A dynamic example of Thomas Houseago's monumental sculptures, Figure I presents an intrepid warrior-like figure; its highly-charged muscular limbs poised in a combative stance, ready for battle. Unapologetic in its subversion of traditional notions of sculpture, the imposing figure recalls the movement of Futurist and Cubist sculptures, married by a deeply personal return to the figurative tradition. Marking a dramatic return to the figurative form in sculpture, Houseago was by his retrospective at Oxford's Ashmolean Museum and Modern Art Oxford. In 2010, two years after the present work was made, Houseago was also included in the influential Whitney Biennial.

Crafted in 2008 from raw, organic materials, the pure and unembellished materiality of Figure I embodies the artist's exploration of form. Formally recalling the physicality of Rodin, the fractured planes of Picasso, and the 'truth to materials' ethos of Henry Moore, Houseago's practice is insistently 21st century, conveying a deeply subjective sense of experience, imbuing contemporary sculpture with a renewed dynamism. Indicative of the artist's sculptural process, the rough-hewn wood panels are purposefully caked in plaster and hemp by spatula or by hand, emphasizing the sculpture's corporeality and intentionally avoiding the refinement associated with traditional casting processes. Highlighting the traces of its creation, an open cavity on the left leg exposes bones of robust iron boring into the heavy plaster feet; the revealed foundation imbuing a sense of wounded fragility onto the substantial sculpture. As Houseago has said, 'good sculpture really tells you how it's made' (T. Houseago, Public Art Fund Talks, The New School of Design, New York, 12th May 2010, at www.youtube.com. [16/05/12]).

Sketched across the white panels in Houseago's distinctive hand, decisive black lines articulate the figure's rippling muscles, delineating the otherwise abstract form. Employing a transfer technique to apply images onto the flat surfaces, the drawings simultaneously suggest the presence and absence of artist's hand. Just as the exposed iron rebar evokes flesh under the skin, so too does the drawing transform the abstract and monumental into the figurative and individual. This creative process combines drawing and sculpture, and has become an intrinsic creative process for the artist: 'Drawing is the beginning of the whole process for me, on every level, and is an activity I have been doing continually since before I could talk or crawl or any of that stuff, so it holds a mystical freedom for me. It's also because sculpture can get so weighed down by craft and technicality and practicality - keeping the act of drawing close is really essential.' (T. Houseago quoted in L. Le Feuvre, 'Problems of Things and Objects' in What When Down, exh. cat., Modern Art Oxford, Oxford, p. 15).

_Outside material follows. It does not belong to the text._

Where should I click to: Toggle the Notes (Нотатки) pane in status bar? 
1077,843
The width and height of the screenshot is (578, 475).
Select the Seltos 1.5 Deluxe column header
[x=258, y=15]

Existing on the borderline between figuration and abstraction, the jointed panels create an illusory sense of depth from the flat boards, the limbs of the figure extended combatively, relationally interrupting the viewer's space. As the artist states, 'I try to be honest to the experience of looking and recording...You could argue that sculpture is a dramatisation of the space between your eye and the world, between looking and recording, between what you see and feel and memory. I try to allow as much as possible to happen while I'm working on the piece and yet keep it contained within a single object. That seems to get the most truthful results' (T. Houseago quoted in R. Rosenfield Lafo, 'Speaking: A Conversation with Thomas Houseago', pp. 25-31, Sculpture, November 2010, p. 29).